Pourtant, en pleine période négrière, le crime
le plus grave contre l’humanité commis par la civilisation
chrétienne sur les Africains, les peuples qui s’octroient
d’autorité le monopole de LA civilisation, théorisent
avec forte audience sur le négatif de leur grande geste,
l’infériorité des cultures, des humanités
inabouties des contées lointaines, extra-européennes.
La thèse de l’Inégalité des races est
un lieu commun que les scientifiques appuient, à coup d’anthropologie
physique, Gobineau et son célèbre ouvrage Essai sur
l’Inégalité des races humaines [1855] est porté
au pinacle.
S’inscrivant dans la lignée des grands résistants
africains et descendants d’Afrique, un homme d’exception,
haïtien, intellectuel et militant politique, précurseurs
du panafricanisme, seul contre tous, Anténor Firmin allait
donner la réplique à une opinion acquise à
l’idée que lui-même, comme les sujets de la thèse
qu’il défendait, étaient des sous-hommes, admis
par dérogation à la table des races à sapiens.

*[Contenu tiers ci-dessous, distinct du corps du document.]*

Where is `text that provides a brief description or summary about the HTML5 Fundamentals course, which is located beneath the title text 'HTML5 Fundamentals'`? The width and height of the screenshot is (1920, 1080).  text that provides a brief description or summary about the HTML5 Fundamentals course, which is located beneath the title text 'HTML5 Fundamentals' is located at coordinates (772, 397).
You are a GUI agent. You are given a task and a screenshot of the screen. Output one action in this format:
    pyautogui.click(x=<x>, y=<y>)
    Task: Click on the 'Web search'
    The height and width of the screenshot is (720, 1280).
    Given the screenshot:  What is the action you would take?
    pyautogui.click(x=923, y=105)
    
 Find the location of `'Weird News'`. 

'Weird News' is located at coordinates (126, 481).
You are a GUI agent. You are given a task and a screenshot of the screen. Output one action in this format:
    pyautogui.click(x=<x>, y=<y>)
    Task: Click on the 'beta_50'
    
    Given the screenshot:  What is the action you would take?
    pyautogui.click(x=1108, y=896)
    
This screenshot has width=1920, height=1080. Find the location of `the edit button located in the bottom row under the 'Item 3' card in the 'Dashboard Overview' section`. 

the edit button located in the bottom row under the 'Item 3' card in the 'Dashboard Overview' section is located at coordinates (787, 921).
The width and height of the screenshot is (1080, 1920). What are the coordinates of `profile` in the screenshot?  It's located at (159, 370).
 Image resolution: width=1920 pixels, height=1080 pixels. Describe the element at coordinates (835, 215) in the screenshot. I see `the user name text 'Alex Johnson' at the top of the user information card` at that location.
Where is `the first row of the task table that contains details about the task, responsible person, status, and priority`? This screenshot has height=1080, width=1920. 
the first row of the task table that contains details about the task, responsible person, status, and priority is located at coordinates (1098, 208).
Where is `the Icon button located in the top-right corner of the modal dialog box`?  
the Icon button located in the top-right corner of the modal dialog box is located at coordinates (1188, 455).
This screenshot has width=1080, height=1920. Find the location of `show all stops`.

La force de caractère, de conviction et le courage politique
de cet érudit défiant les vérités de
son temps imposent le respect et surtout devraient servir de modèle
et de référence solide dans l’édification
de mentalités, d’identités, de projets allant
de l’estime de soi, aux engagements collectifs pour les causes
nègres, libératrices, humaines.
L’extrait du chapitre XVII de l’ouvrage indispensable,
plaidoirie implacable et réponse cinglante à l’autisme
savant d’une ère égarée, De l’Egalité
des races humaines (1885) est exemplaire des moyens de lutte contre
les monstruosités idéologiques, pour le rétablissement
des bases d’une réelle rencontre de l’humain
ramené à sa juste et égale valeur, par delà
les contingences historiques et cycles de progrès et de régression.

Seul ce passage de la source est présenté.